PROBLEM TO SOLVE: Transcribe the forum thread below from "## maureenandtom (Aug" up to and including "but you'd not ignore it.", keeping every word and mark as it appears.

Except, maybe,  to hurt the feelings of those who say, "I feel this insults me."  Poor boys.  Persecution never ends;  bullies never stop;  they have to have a stop put to them.

There are people here who would have found reason not to support the Suffragettes, the Kinder Scout Trespassers, the CB demonstrators, the Poll Tax protesters;  the fuel protests;  the list is endless.  There are people here who would never appeal a parking ticket, dispute a parking sign or a height barrier,  for fear it angers a council or do more harm than good.

I have signed this petition.

To those who feel it should be better written or better thought out or .... well, please draft your own.  I will be pleased to sign yours too.

Tom


----------



## Robmac (Aug 29, 2014)

maureenandtom said:


> ........................Except, maybe,  to hurt the feelings of those who say, "I feel this insults me."  Poor boys.  Persecution never ends;  bullies never stop;  they have to have a stop put to them.
> 
> There are people here who would have found reason not to support the Suffragettes, the Kinder Scout Trespassers, the CB demonstrators, the Poll Tax protesters;  the fuel protests;  the list is endless.  There are people here who would never appeal a parking ticket, dispute a parking sign or a height barrier,  for fear it angers a council or do more harm than good.
> 
> ...



A little bit strong Tom! Constructive criticism isn't really bullying?


----------



## maureenandtom (Aug 29, 2014)

_"I can assure you that if I was in a position of power I would ignore the petition as it stands because it lacks the gravitas and credibility it needs to be persuasive."_

No, you wouldn't.   If it was signed by enough people - you'd not ignore it.  You might dispute it, argue against it, but you'd not ignore it.

STORED DATA:

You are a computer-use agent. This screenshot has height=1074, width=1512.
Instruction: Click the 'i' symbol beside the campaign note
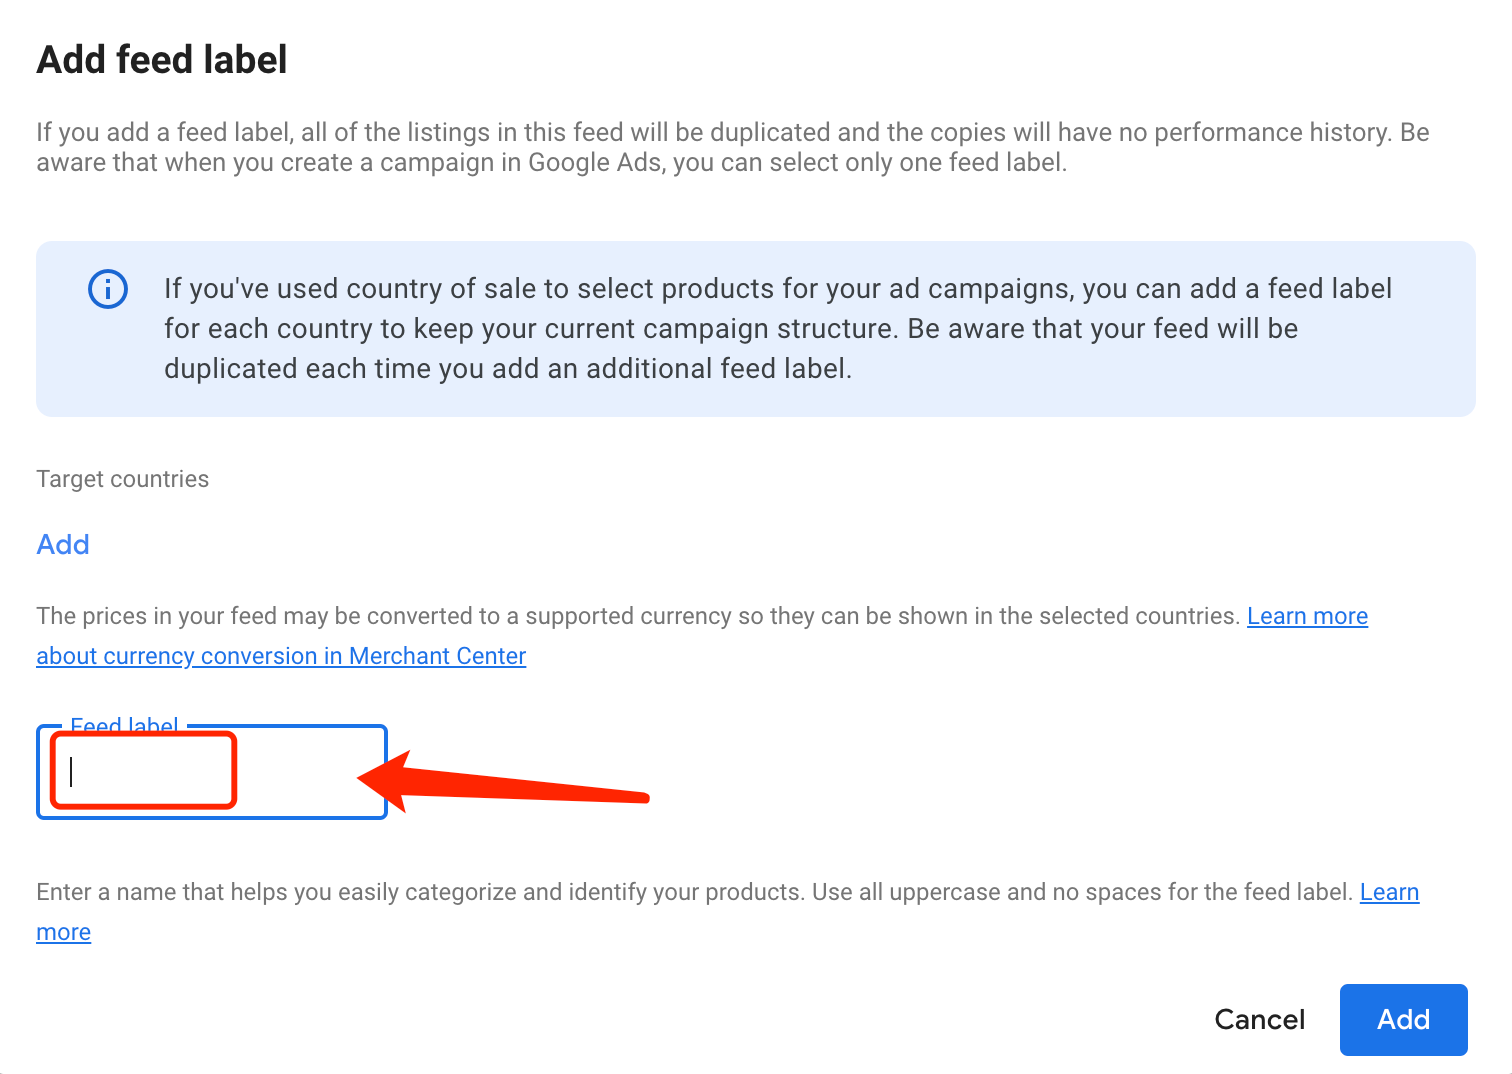tap(107, 289)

THE RESULT:
## maureenandtom (Aug 29, 2014)

_"I can assure you that if I was in a position of power I would ignore the petition as it stands because it lacks the gravitas and credibility it needs to be persuasive."_

No, you wouldn't.   If it was signed by enough people - you'd not ignore it.  You might dispute it, argue against it, but you'd not ignore it.